Using the line with "You are a computer-use" as your starting point, transcribe it and each line beneath it word for word until the records run out, without pictures.

DATA SECTION:
Start of Block
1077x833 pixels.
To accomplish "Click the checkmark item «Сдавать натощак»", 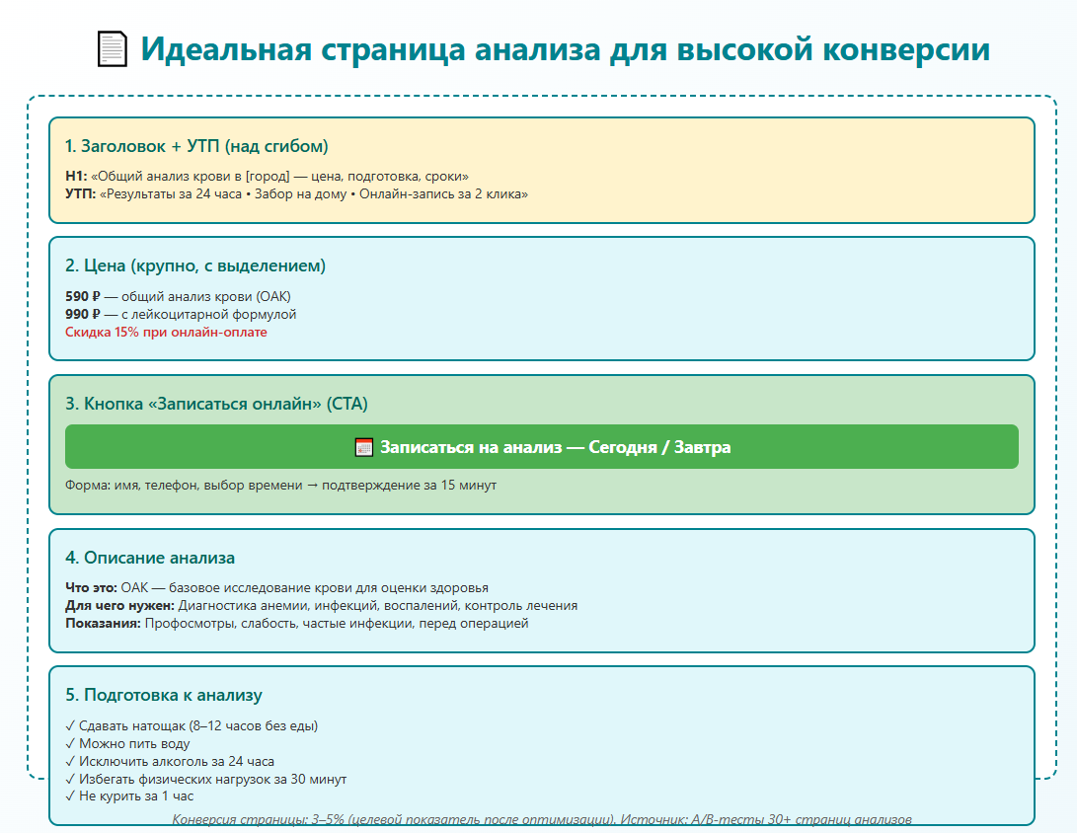I will pos(192,725).
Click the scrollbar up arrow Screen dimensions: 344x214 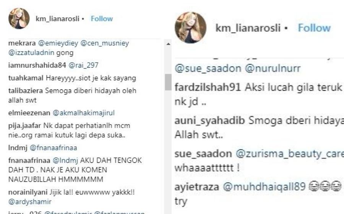click(168, 44)
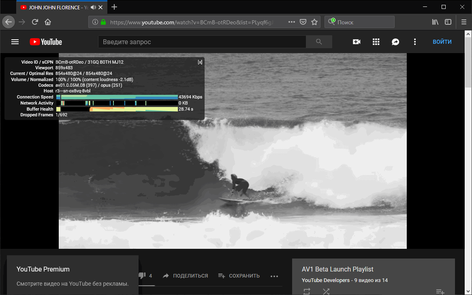472x295 pixels.
Task: Open more actions menu beside Сохранить
Action: click(x=274, y=276)
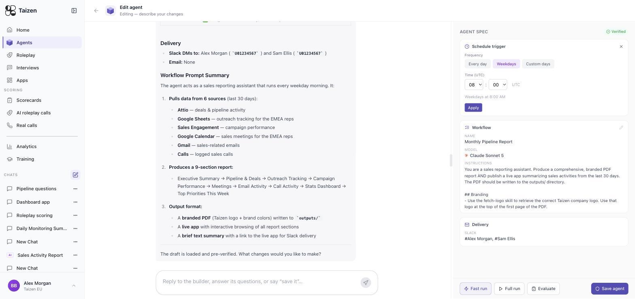The height and width of the screenshot is (299, 635).
Task: Select Weekdays frequency option
Action: pos(506,64)
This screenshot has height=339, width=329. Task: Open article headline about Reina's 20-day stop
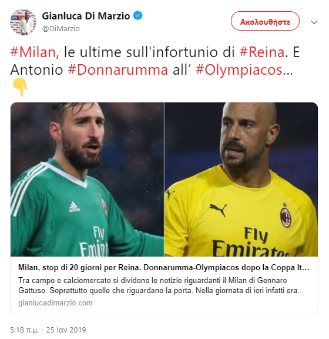pyautogui.click(x=164, y=268)
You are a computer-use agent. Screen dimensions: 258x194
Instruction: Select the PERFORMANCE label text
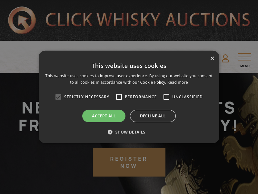point(141,97)
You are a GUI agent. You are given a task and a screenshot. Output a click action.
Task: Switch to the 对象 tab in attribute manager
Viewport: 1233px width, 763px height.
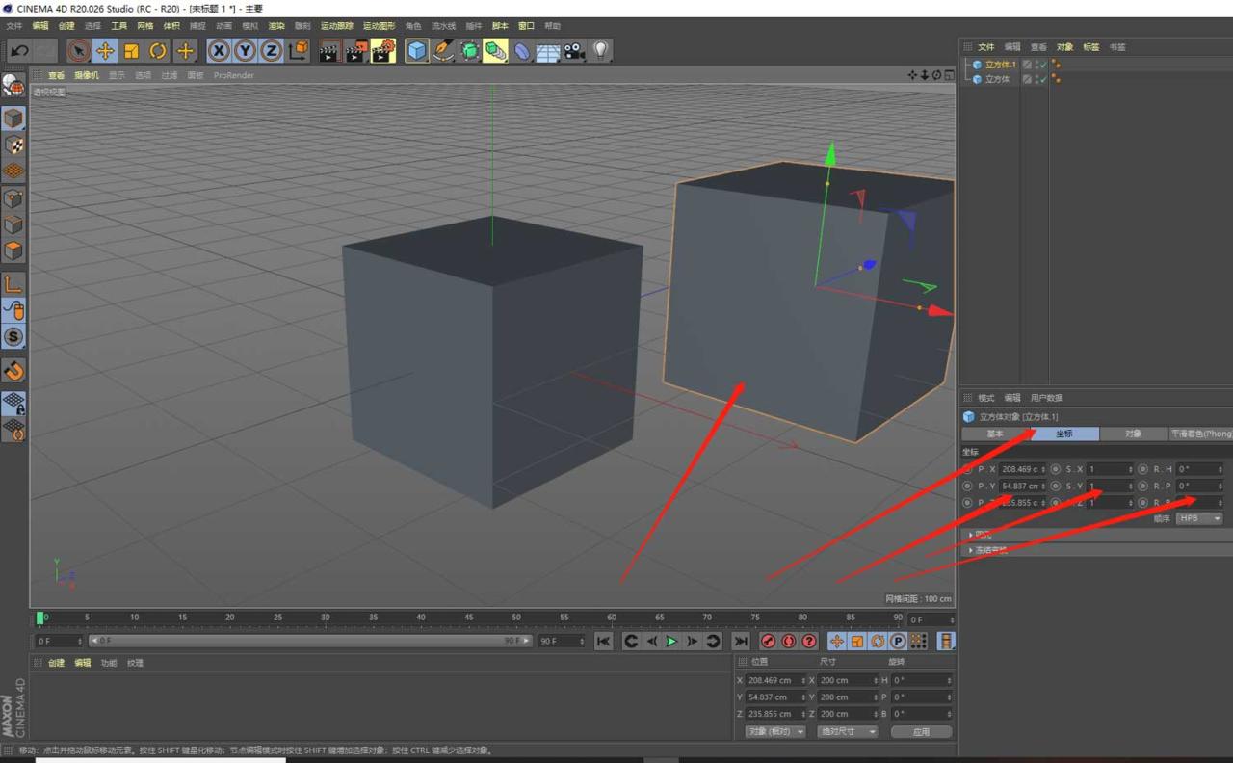1133,434
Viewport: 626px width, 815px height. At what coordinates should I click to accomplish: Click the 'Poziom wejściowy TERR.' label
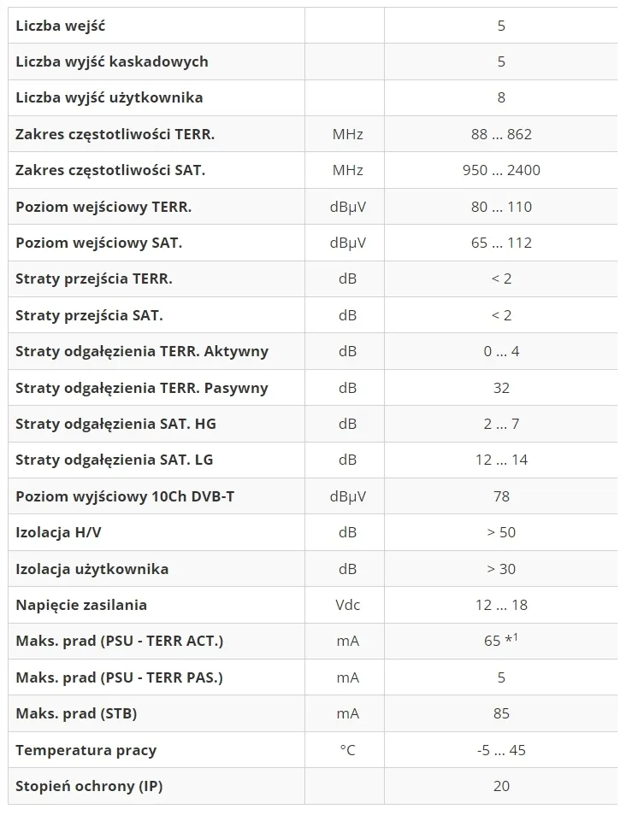pos(103,207)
End of Block
EXPECTED OUTPUT:
You are a computer-use agent. Screen dimensions: 258x194
Instruction: Select the PERFORMANCE label text
point(141,97)
You are a GUI agent. You are given a task and a screenshot. Output a click action.
Task: Switch to the 对象 tab in attribute manager
Viewport: 1233px width, 763px height.
1133,434
Viewport: 626px width, 815px height. At what coordinates should I click to accomplish: Click the 'Poziom wejściowy TERR.' label
pos(103,207)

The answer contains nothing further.